Because it was in his nature and, some say, his kuleana as a descendant of alii to pursue the common good, Kenny Brown’s voyage of self-discovery grew into a series of cooperative enterprises that, for more than 40 years, have worked to protect Hawaii’s natural and cultural resources and to restore community health.
“He was very much saying that Hawaiians were the most ancient and primal group still here,” says his wife Joan, explaining Brown’s belief in native Hawaiians’ potent and comparatively recent connection to place and native culture that the rest of the developed world lost long ago. Now, as Oahu’s fertile farmland at Hoopili faces rezoning for urban use with the blessing of the state’s Land, Natural Resources and Ag boards, revealing the emptiness of our government’s sustainability talk, we need viable alternatives.
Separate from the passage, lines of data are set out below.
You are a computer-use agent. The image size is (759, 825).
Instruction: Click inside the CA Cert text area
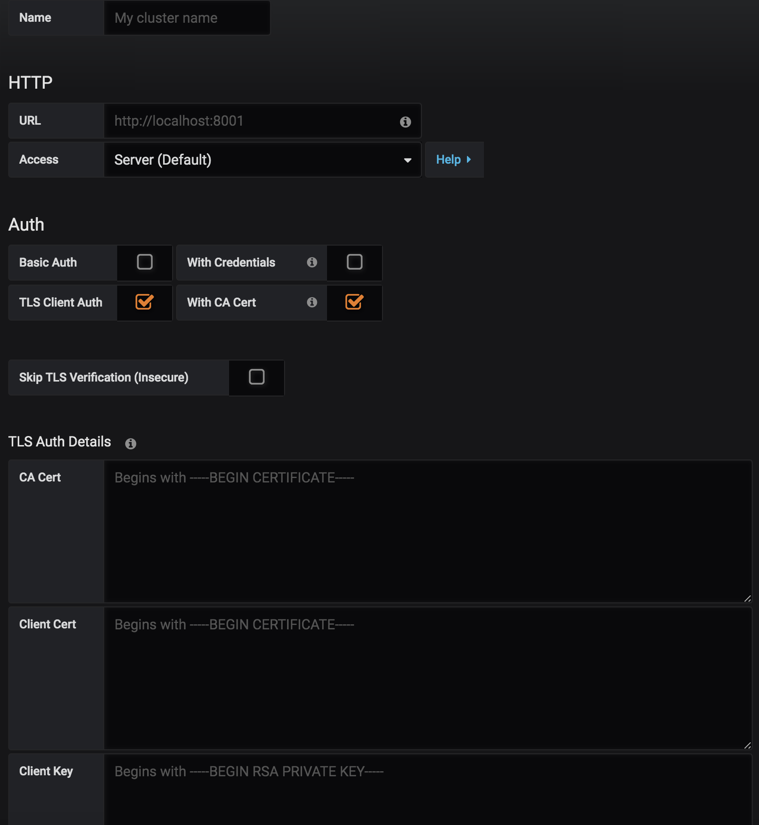click(x=428, y=531)
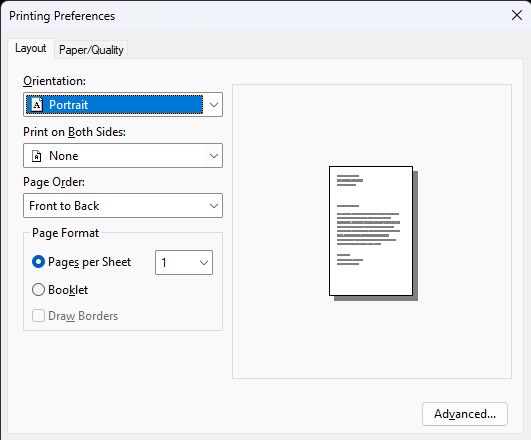Click the Draw Borders label
The image size is (531, 440).
pos(83,316)
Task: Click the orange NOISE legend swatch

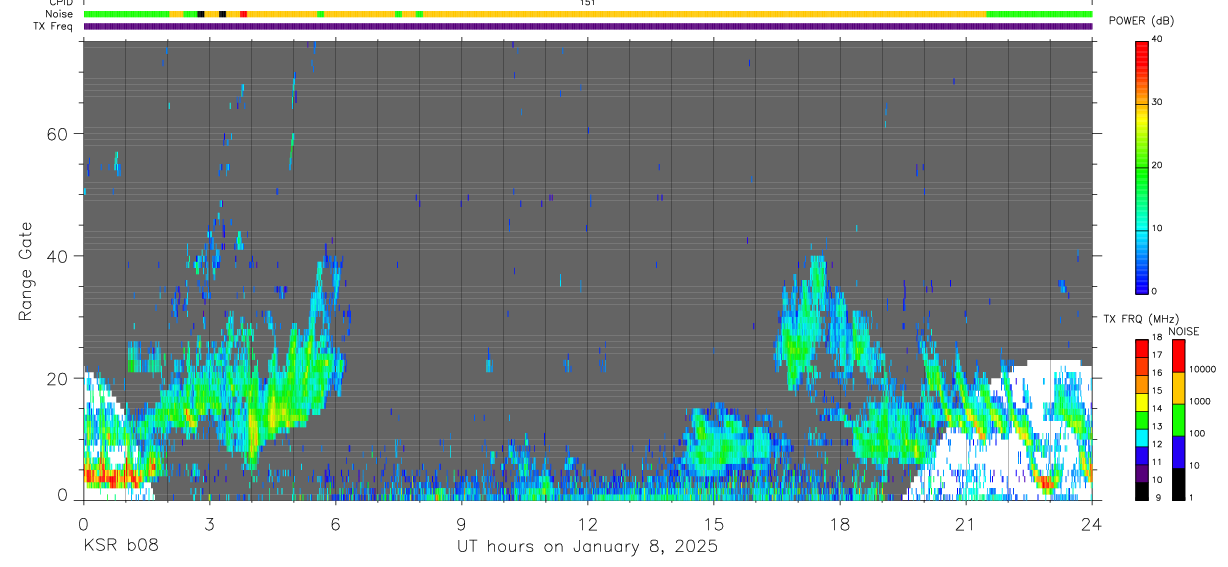Action: tap(1179, 388)

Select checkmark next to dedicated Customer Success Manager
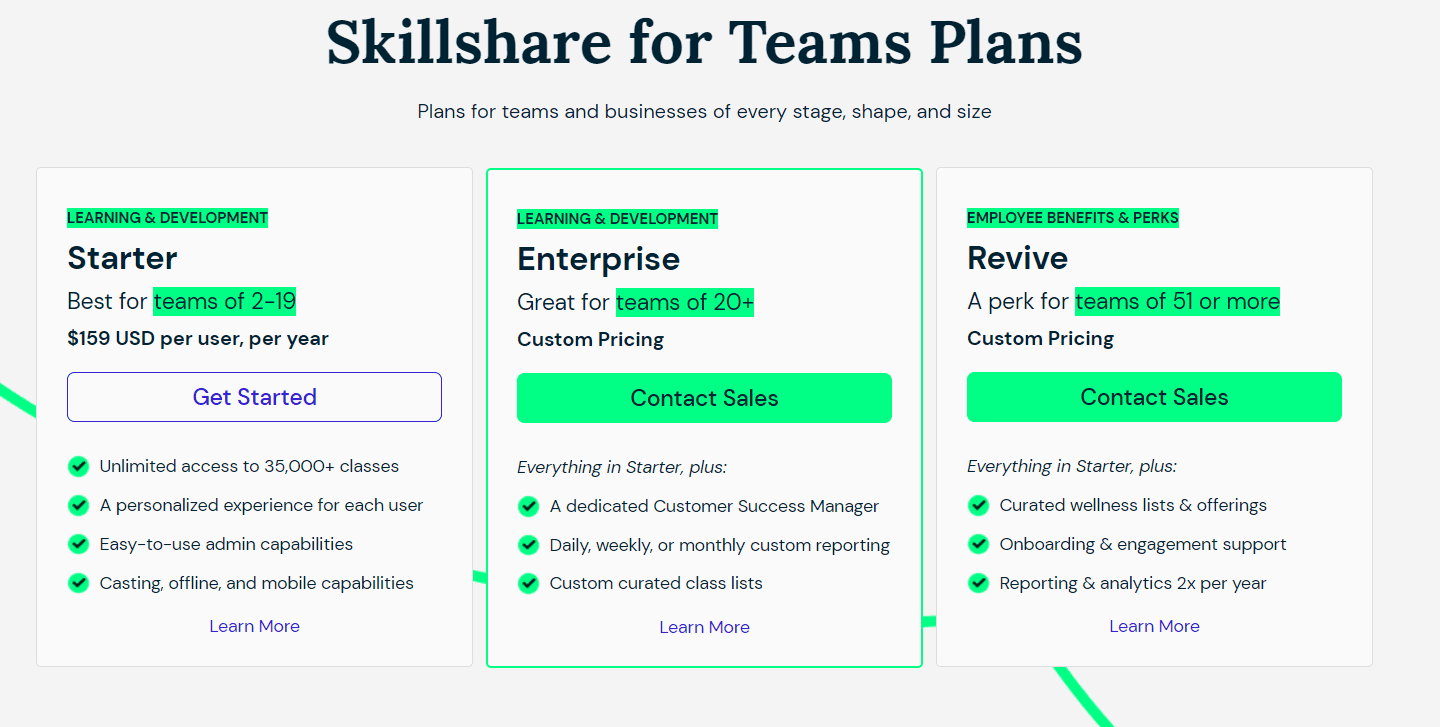point(528,506)
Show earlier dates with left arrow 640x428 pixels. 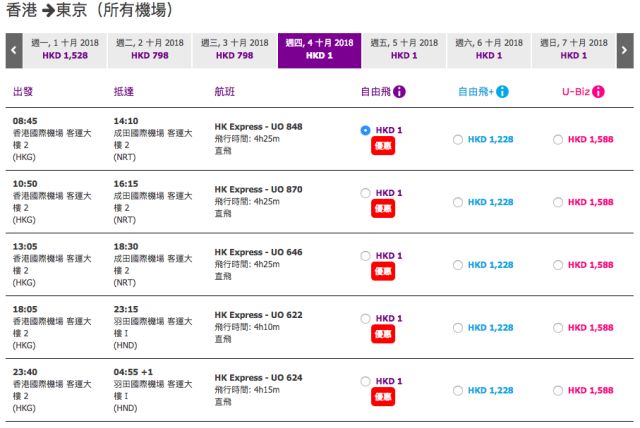14,51
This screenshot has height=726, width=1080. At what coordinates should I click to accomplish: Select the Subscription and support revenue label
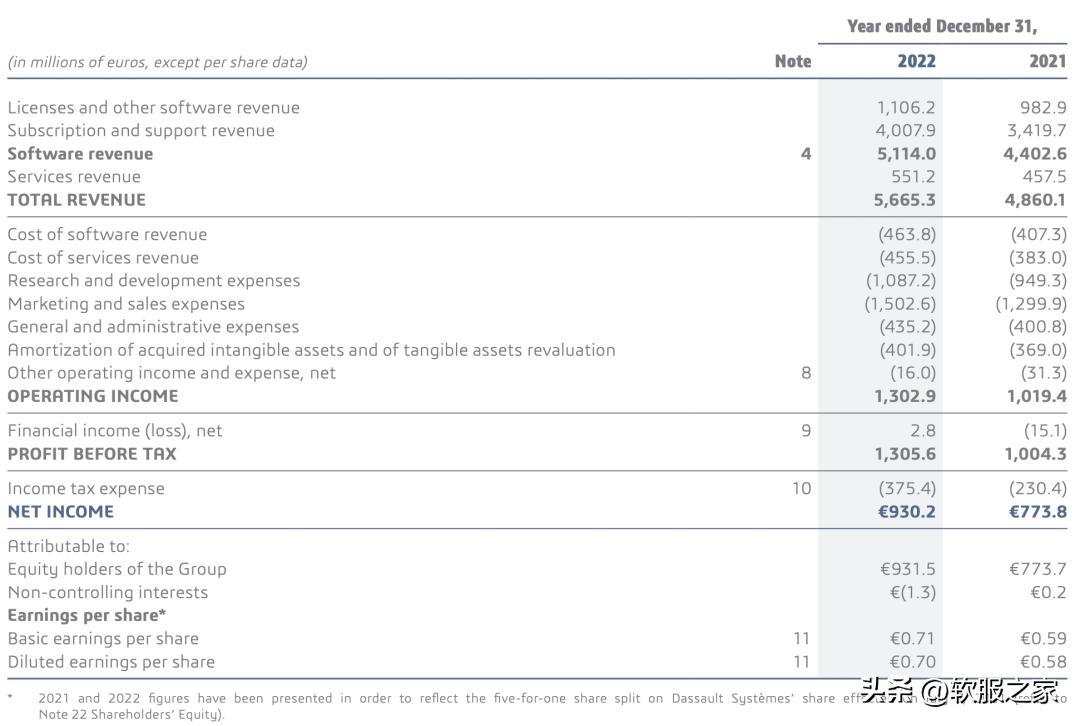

Because of Kenny Brown, there’s a working plan and network already in place, says Maile Meyer, a member of the environmental non-profit Malama Hawaii, which will present Joan and Kenny Brown with an award in their name on March 21.
“Kenny envisioned a five-part model, a code of conduct for communities, that integrated social justice, environmental protection, health and wellness, business and education,” Meyer says, noting that Kenny Brown put this holistic approach into action with his leadership of institutions as seemingly diverse as Mauna Lani Resort, Bishop Museum, the East-West Center and The Queen’s Medical Center.
“In all these areas, Hawaiians can help others learn,” Kenny Brown says when asked about his holistic vision, raising a shaky hand and waving it gently, as if in a seated hula. At 93, he is wheelchair bound in his living room overlooking the sea, and his voice, always soft, is now so tremulous that it is an effort for him to speak. Yet, with wide, bright eyes in an animated face, he tries. The eyes say more, of course. They always have.
“He’s very modest . . . very quiet, but you know that he’s always listening,” says Danny Akaka, son of the senator and director of cultural affairs for the Mauna Lani Resort at Kalahuipuaa on the Kona coast, a place rich with sacred sites and fishponds that formerly belonged to Francis Hyde ‘Ii Brown, Kenny Brown’s uncle. “And even now, when he cannot move around too much, yet his mind is still going,” Akaka adds. He and Meyer were co-founders of the Native Hawaiian Hospitality Association (NHHA), which grew out of a group of young Hawaiians’ talk story sessions with Kenny Brown throughout the 1970s.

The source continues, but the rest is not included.